**任务要求:**
(a) 照录链表讲义中的一段:从含有“3. 求两个链表的交点(LeetCode 160.”的那处开始,写到“List Cycle 1,2)”为止。
(b) 接着链表讲义的最后一行续写下去。

**阅读摘录:**
第一课:链表
1. 链表的必备知识要点(包括基础知识、刷题中使用的STL等知识)
2. 链表逆序(LeetCode 92,206. Reverse Linked List 1,2)
3. 求两个链表的交点(LeetCode 160. Intersection of Two Linked Lists)
4. 链表的节点交换(LeetCode 24. Swap Nodes in Pairs)
5. 链表求环(LeetCode 141,142. Linked List Cycle 1,2)
6. 链表重新构造(LeetCode 86. Partition List)
7. 复杂的链表复制(LeetCode 138. Copy List with Random Pointer)
8. 排序链表合并(2个与多个) (LeetCode 21,23 Merge Two(k) Sorted ListsLeetCode)
9. 剑指offer中 https://leetcode-cn.com/problem-list/xb9nqhhg/
10. 142. 环形链表 II https://leetcode-cn.com/problems/linked-list-cycle-ii/
链表模板
// 定义
struct ListNode {
int val;
ListNode *next;
ListNode(int x) : val(x), next(NULL) {}
};
链表逆序 LeetCode 92,206
#include <iostream>
using namespace std;
struct ListNode{
int val;
ListNode * next;
ListNode(int x): val(x),next(NULL) {}
};
class Solution{
public:
ListNode * reverselist(ListNode * head) { // 206
ListNode * pre = NULL;
ListNode * next = NULL;
while(head)

**记录:**
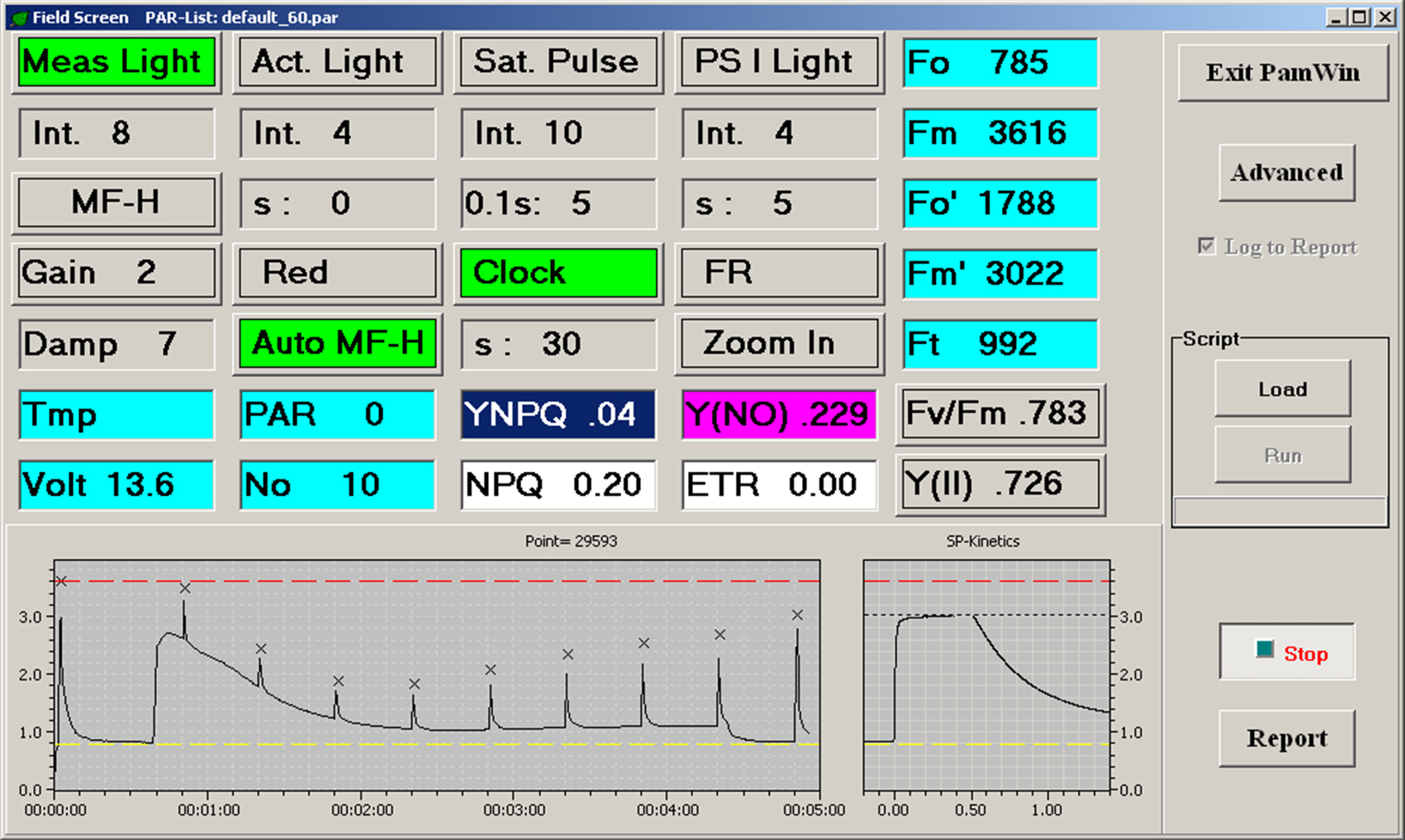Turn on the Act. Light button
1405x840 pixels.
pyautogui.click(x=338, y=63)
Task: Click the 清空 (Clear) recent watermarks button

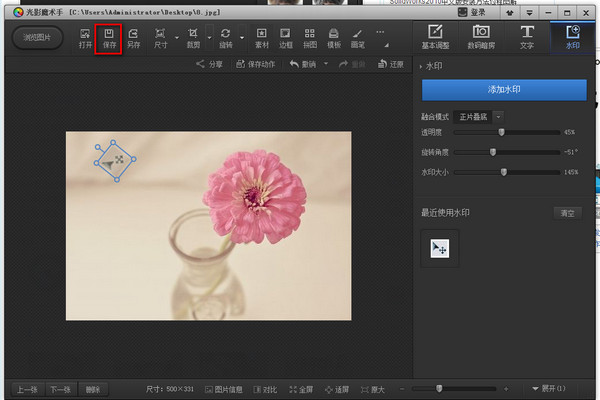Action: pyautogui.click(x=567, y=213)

**任务结果:**
(a)
3. 求两个链表的交点(LeetCode 160. Intersection of Two Linked Lists)
4. 链表的节点交换(LeetCode 24. Swap Nodes in Pairs)
5. 链表求环(LeetCode 141,142. Linked List Cycle 1,2)

(b)
{
next = head ->next;
head->next = pre;
pre = head;
head = next;
}
return pre;
}
ListNode * reverseList_m_n(ListNode * head,int m,int n){ // 92
ListNode * dummy = new ListNode(-1);
dummy->next = head;
ListNode *a = dummy;
for(int i = 0; i < m-1; i++) {
a = a->next;
}
ListNode *b = a->next;
ListNode *c = b->next;
for(int i = m; i < n; i++) {
ListNode * t = c->next;
c->next = b;
b = c;
c = t;
}
a->next->next = c;
a->next = b;
return dummy->next;
}
};
int main()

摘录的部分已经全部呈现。